According to the report, DeFreitas claimed a total of EC$6,810,933.63 in compensation for his property and business. In addition to the $4,130,850 claimed for the land and buildings, he made a submission for an additional $2,680,083.63 for “loss of business, loss of profit, loss of potential profit, and deprivation of business as a going concern.”

The Board of Assessment, however, found that DIHL “should have long foreseen the consequences on not relocating and restructuring its business operations.” According to the report, “The business operated outside the guidelines laid down in the local area plan. It had faced a plethora of complaints and protests, and had defended legal attempts to shut down its operations.”

“It would be right to say that the Claimant (DIHL)

had adequate indication for a long time that his operations would cease at some time. Therefore, for him to ask the Respondent (Government) to fully compensate the loss of future profit and disturbance is without merit. The Claimant must bear a good measure of responsibility to mitigate its loss.”

The Board also noted that DIHL’s business operations were not well suited for the general area where the property was situated. “We find it highly inconceivable that cement selling operations could have been allowed to flourish in a residential area and close to educational institutions and Government offices with its attendant dust and health hazards.”

The Board, however, was of the view that the Government should bear some responsibility to “fairly compensate DIHL for loss of profit” in the two and one-half years from June 2004 when the Government acquired the property, to early 2007 when the property was finally vacated by DIHL. The Board is of the view that a reasonable pre-tax profit expectation would have been between $300,000 and $350,000 per annum and a reasonable rent to be paid to Government would have been $140,000 per annum. The company was, therefore, awarded $370,000 for loss of profit.

DIHL’s claims to be compensated for goodwill value were dismissed by the Board. The Board states that they were “unable to attribute any goodwill value to the operations of DIHL,” based on their re-calculations of the computation of goodwill presented to the Board by Marcus DeFreitas’ brother, accountant Mr. Stanley DeFreitas, and “considering all the testimony and evidence before the Board.” The report notes that they had “no quarrel with Stanley De Freitas’ qualifications and experience,” and while they also noted his relationship to the Claimant, they said that there was no direct evidence that Stanley DeFreitas’ conclusions “were influenced by the potential conflict of interest.”

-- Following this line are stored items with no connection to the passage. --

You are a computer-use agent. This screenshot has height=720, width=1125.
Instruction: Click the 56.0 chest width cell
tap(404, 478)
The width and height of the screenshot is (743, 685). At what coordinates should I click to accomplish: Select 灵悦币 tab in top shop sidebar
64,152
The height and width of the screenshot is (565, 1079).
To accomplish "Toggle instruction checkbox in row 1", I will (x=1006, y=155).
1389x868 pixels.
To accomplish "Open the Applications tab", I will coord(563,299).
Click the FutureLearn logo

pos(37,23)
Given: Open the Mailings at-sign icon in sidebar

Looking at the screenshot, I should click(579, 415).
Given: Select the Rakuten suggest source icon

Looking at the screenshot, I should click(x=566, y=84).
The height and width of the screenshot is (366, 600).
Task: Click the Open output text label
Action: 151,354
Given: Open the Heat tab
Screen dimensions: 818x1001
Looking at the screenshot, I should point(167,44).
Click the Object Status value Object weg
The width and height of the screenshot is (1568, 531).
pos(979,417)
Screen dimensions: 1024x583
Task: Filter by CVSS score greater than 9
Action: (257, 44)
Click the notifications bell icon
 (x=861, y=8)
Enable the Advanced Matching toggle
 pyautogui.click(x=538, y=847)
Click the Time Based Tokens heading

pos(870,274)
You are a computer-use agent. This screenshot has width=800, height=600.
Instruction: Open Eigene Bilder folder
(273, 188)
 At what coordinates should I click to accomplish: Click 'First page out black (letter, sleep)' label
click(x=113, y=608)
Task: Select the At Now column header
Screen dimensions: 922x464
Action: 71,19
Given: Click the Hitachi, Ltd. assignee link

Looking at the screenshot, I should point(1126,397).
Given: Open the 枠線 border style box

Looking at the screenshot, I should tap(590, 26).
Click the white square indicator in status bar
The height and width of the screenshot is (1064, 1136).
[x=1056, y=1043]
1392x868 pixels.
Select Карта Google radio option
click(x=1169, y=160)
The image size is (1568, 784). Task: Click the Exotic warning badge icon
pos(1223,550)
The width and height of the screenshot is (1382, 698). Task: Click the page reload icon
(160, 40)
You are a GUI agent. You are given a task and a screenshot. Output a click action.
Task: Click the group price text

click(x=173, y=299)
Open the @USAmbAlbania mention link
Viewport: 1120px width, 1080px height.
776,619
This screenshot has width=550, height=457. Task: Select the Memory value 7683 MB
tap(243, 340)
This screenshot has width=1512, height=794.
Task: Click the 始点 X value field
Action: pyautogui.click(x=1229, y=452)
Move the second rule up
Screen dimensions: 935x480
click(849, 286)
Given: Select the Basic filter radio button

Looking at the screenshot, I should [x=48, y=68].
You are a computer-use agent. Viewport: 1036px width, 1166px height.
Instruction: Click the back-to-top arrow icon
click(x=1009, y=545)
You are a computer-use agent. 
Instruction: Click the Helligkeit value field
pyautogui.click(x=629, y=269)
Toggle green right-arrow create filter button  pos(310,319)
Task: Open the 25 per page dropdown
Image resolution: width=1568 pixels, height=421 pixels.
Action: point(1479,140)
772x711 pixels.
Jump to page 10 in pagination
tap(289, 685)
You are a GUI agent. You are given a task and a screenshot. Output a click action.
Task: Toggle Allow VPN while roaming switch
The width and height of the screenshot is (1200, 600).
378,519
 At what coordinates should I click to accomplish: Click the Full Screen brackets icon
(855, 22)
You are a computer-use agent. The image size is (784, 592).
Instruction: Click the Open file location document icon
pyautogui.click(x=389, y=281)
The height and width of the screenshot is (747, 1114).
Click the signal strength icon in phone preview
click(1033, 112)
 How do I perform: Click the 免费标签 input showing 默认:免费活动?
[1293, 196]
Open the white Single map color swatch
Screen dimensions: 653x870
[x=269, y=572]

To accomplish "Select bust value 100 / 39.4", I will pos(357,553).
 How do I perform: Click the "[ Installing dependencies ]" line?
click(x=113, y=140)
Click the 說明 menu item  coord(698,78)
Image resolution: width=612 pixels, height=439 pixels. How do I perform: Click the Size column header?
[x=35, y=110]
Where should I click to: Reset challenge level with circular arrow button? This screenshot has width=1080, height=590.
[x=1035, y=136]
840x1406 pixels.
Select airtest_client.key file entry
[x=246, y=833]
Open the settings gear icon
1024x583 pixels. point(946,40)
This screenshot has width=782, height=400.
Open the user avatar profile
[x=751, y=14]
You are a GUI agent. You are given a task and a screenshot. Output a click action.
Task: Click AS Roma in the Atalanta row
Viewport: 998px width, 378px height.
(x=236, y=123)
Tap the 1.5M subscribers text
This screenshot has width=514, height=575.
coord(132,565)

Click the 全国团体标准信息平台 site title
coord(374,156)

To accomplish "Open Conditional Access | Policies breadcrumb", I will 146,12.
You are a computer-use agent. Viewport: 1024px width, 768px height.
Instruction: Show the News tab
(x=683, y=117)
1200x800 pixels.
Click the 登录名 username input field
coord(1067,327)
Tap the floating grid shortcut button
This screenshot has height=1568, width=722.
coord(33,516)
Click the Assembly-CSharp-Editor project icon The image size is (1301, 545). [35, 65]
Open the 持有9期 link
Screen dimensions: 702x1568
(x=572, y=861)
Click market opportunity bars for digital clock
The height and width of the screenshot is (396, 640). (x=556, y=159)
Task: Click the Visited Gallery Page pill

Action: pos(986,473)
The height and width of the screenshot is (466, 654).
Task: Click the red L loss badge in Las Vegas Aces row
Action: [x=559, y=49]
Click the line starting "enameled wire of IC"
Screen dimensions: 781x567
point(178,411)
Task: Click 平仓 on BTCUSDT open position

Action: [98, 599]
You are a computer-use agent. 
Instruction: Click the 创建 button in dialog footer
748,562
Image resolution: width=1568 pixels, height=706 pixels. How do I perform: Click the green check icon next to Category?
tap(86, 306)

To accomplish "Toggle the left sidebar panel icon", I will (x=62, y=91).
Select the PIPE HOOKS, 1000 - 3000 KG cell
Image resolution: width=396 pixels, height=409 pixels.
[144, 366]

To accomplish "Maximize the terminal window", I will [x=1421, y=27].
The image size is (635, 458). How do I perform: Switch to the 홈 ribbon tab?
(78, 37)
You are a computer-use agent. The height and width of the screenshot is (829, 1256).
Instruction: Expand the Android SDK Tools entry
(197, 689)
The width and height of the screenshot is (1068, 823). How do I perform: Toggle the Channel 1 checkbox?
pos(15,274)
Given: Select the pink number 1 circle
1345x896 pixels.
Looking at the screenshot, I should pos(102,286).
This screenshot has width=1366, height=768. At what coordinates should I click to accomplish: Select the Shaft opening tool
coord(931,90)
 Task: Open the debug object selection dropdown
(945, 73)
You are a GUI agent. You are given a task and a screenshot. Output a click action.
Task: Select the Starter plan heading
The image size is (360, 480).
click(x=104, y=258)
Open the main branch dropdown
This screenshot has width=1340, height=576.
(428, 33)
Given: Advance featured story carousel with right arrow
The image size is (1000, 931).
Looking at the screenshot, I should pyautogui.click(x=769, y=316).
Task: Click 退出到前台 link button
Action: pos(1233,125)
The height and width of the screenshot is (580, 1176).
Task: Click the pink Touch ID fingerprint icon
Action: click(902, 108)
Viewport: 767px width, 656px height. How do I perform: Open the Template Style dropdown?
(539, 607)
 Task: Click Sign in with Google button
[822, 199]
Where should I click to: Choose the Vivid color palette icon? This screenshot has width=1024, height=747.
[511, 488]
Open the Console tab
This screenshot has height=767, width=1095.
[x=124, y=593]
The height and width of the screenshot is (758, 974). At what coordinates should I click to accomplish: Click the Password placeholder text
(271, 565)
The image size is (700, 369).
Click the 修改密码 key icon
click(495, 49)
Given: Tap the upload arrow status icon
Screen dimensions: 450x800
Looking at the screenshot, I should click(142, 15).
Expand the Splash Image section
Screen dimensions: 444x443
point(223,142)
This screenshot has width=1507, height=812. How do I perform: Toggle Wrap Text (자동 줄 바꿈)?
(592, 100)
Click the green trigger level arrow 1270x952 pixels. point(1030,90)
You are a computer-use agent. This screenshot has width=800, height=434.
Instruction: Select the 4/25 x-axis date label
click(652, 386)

The Board received appraisals of the value of the land and buildings from Chris Browne, Franklyn Evans and Chief Surveyor Adolphus Ollivierre. The Board applied a rate of $80 a square foot for the land, which is the average of the adjusted Evans and Browne rates at June 2003, resulting in an overall valuation of $3,252,720 for the entire 40,659 square foot parcel, which the Board considers to be “appropriately conservative.”

Describing the valuation of the buildings as “somewhat more problematic”, the Board came up with a weighted average of $507,072 from the three appraisals, giving twice the weight to Evans and Browne appraisals as to those of Ollivierre. “Accordingly, the majority of the Board concludes that fair compensation for the lands and buildings of DIHL as at June 2003 is … $3,750,000.”

The Government was also ordered to pay DIHL costs of $20,000, with interest accruing on the whole judgment at 5 per cent per annum from October 2nd, 2008, the date on which the judgement was delivered.

The report notes that Mr. John Thompson, who represented the Government on the Board, while agreeing that the $1,743,785 originally offered by the Government to DIHL was understated, felt that only an additional $200,000 should be paid. According to the report, “the majority of the Board did not agree with this view.” The report was signed only by the two other members of the Board, Justice Frederick Bruce-Lyle and Greg MacLeod, who represented DIHL.

Lawyers Joseph Delves appeared for DIHL and Arthur and Richard Williams appeared for the Government.